Fine-Tune Large MoE LLMs#
Introduction#
Mixture-of-Experts (MoE) architectures have become the dominant design for frontier language models, activating only a fraction of their total parameters per token to deliver strong performance at reduced compute cost. This guide walks through fine-tuning four example MoE LLMs with NVIDIA NeMo Automodel. For a full list of supported architectures, see the LLM model coverage page.
Model |
HF Checkpoint |
Validated Using |
|---|---|---|
GLM-5 |
256 H100 GPUs (32 nodes x 8) |
|
MiniMax-M2.5 |
64 H100 GPUs (8 nodes x 8) |
|
Step-3.5 Flash |
64 H100 GPUs (8 nodes x 8) |
|
DeepSeek-V3.2 |
256 H100 GPUs (32 nodes x 8) |
To set up your environment to run NeMo Automodel, follow the installation guide.
Data#
HellaSwag Dataset#
All four recipes use the HellaSwag dataset, a commonsense natural language inference benchmark where the model must predict the most plausible continuation of a given scenario.
Source:
rowan/hellaswagSplit:
train(used for both training and validation in these recipes)Task: Next-token prediction on commonsense sentence completions
For details on how to swap in your own dataset, see the LLM Dataset Guide and the Dataset Overview.
Recipes#
MiniMax-M2.5#
examples/llm_finetune/minimax_m2/minimax_m2.5_hellaswag_pp.yaml — validated using 64 H100 GPUs (8 nodes x 8).
Key distributed settings:
distributed:
strategy: fsdp2
pp_size: 2
ep_size: 32
pipeline:
pp_schedule: interleaved1f1b
layers_per_stage: 2
GLM-5#
examples/llm_finetune/glm/glm_5_hellaswag_pp.yaml — validated using 256 H100 GPUs (32 nodes x 8).
Key distributed settings:
distributed:
strategy: fsdp2
pp_size: 4
ep_size: 64
activation_checkpointing: true
pipeline:
pp_schedule: interleaved1f1b
layers_per_stage: 2
Step-3.5 Flash (StepFun)#
examples/llm_finetune/stepfun/step_3.5_flash_hellaswag_pp.yaml — validated using 64 H100 GPUs (8 nodes x 8).
Key distributed settings:
distributed:
strategy: fsdp2
pp_size: 2
ep_size: 32
pipeline:
pp_schedule: interleaved1f1b
layers_per_stage: 2
DeepSeek-V3.2#
examples/llm_finetune/deepseek_v32/deepseek_v32_hellaswag_pp.yaml — validated using 256 H100 GPUs (32 nodes x 8).
Key distributed settings:
distributed:
strategy: fsdp2
pp_size: 4
ep_size: 64
activation_checkpointing: true
pipeline:
pp_schedule: interleaved1f1b
layers_per_stage: 2
Launch Training#
NeMo Automodel supports several ways to launch training—via the Automodel CLI with Slurm, interactive sessions, torchrun, and more.

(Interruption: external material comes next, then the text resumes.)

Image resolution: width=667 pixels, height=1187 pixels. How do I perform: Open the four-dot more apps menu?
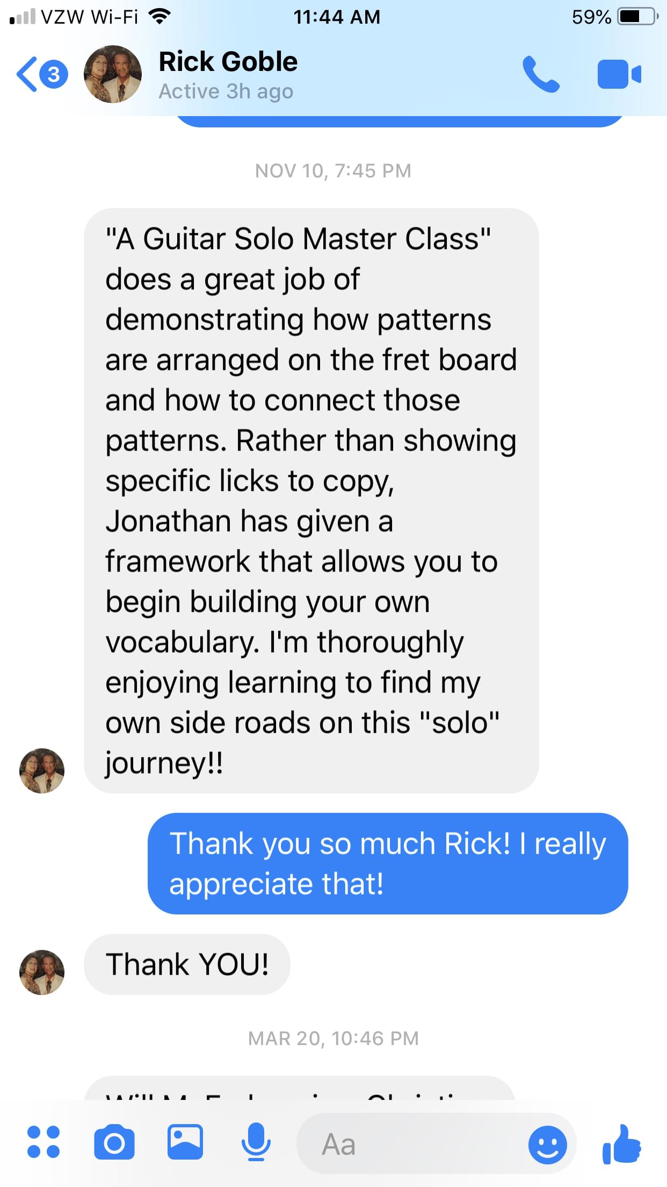pyautogui.click(x=44, y=1142)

For full details on all launch options (Slurm batch jobs, multi-node configuration, environment variables, etc.), see the Run on a Cluster guide.
Automodel CLI#
automodel finetune llm -c examples/llm_finetune/glm/glm_5_hellaswag_pp.yaml
Replace the recipe path with the one for your target model.
torchrun#
export TRANSFORMERS_OFFLINE=1
export HF_HOME=your/path/to/hf_cache
export HF_DATASETS_OFFLINE=1
export WANDB_API_KEY=your_wandb_key
torchrun --nproc_per_node=8 \
--nnodes=8 \
--rdzv_backend=c10d \
--rdzv_endpoint=${MASTER_ADDR}:${PORT} \
nemo_automodel/recipes/llm/benchmark.py \
-c examples/llm_finetune/glm/glm_5_hellaswag_pp.yaml \
--model.pretrained_model_name_or_path=/your/local/model_weights
Replace the -c path, --nnodes, and --model.pretrained_model_name_or_path for the model you want to fine-tune.
Before you start:
Hugging Face applies rate limits on downloads. We recommend cloning the model repository to your local filesystem beforehand.
Ensure your Hugging Face cache (
HF_HOME) is configured and that the dataset is already cached locally.To enable Weights & Biases logging, set your
WANDB_API_KEYand configure thewandbsection in the YAML file.